Especially, some thought, when audiences would have to be seated at an incline. But such stereotypes don't play out in the symphonic world of Jake Ehrenreich, who has found audiences young and old. Young? "Well … younger, 40 to 60. Baby-boomers and just below."
Just beneath the surface of this nice guy is a … nice guy. But if some consider his act corny, well, lend him your ears. It's his life out there, but not his "outta there" life.
Don't forget, he reminds, he also has had a "totally non-Jewish life" as a regular on the rock 'n' roll scene, "where all of what you are is defined by what's hip."
Hop back to this life and he isn't ignoring the past. "Just because I go back to do this show doesn't mean that I negate other parts of my life."
So, as he ponders spending possibly at least the next four seasons doing his "Brooklyn" gig, would he ever consider going uptown? Couldn't "Jersey Boys" use a Jewish boy?
"No, it would be a travesty of justice if I did this show about family and neglect my family in the process," which he believes any Broadway engagement would mean.
He's not one to travel those mean streets of New York, although commuting from his home in upstate New York now is no sweet schlep.
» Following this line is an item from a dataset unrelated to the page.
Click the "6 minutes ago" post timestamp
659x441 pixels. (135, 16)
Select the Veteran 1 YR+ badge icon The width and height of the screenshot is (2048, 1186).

"But that's why I have the schedule I do," he says of packing performances over a shorter period of time so this drummer can bang the pots and pans slowly with his 8-year-old boychick at home.
And does little Joseph Dov-Behr, named after the actor's uncles, Polish victims of the Holocaust, understand what his dad does for a living? "All the Father's Day cards he gave me were about my show," marvels Ehrenreich.
Indeed, if his play-with-music could be subtitled, it would be "We are family," with kudos to his folks — his octogenarian father is still living, albeit Alzheimer's disease tragically seems to have taken a wicked affinity for other members of his family — and wife, with whom he had a traditional wedding in the Catskills, and son.
And don't expect any Henny Youngman yutz jokes here. Ehrenreich's wasn't a march down the oys — he is joyously, happily married he will tell you to the most wonderful woman in the world.
What's not to like here?
He even throws in his old Bar Mitzvah pictures. And who would know that right here, off-Broadway, a 50-year-old sweet song-and-dance man tapping into his talent and rich tapestry of a heritage would help audiences rediscover a Jewish balm for the heart, a salve for the soul?
But then, maybe, just maybe, that's why they call it … "Mama Lotion."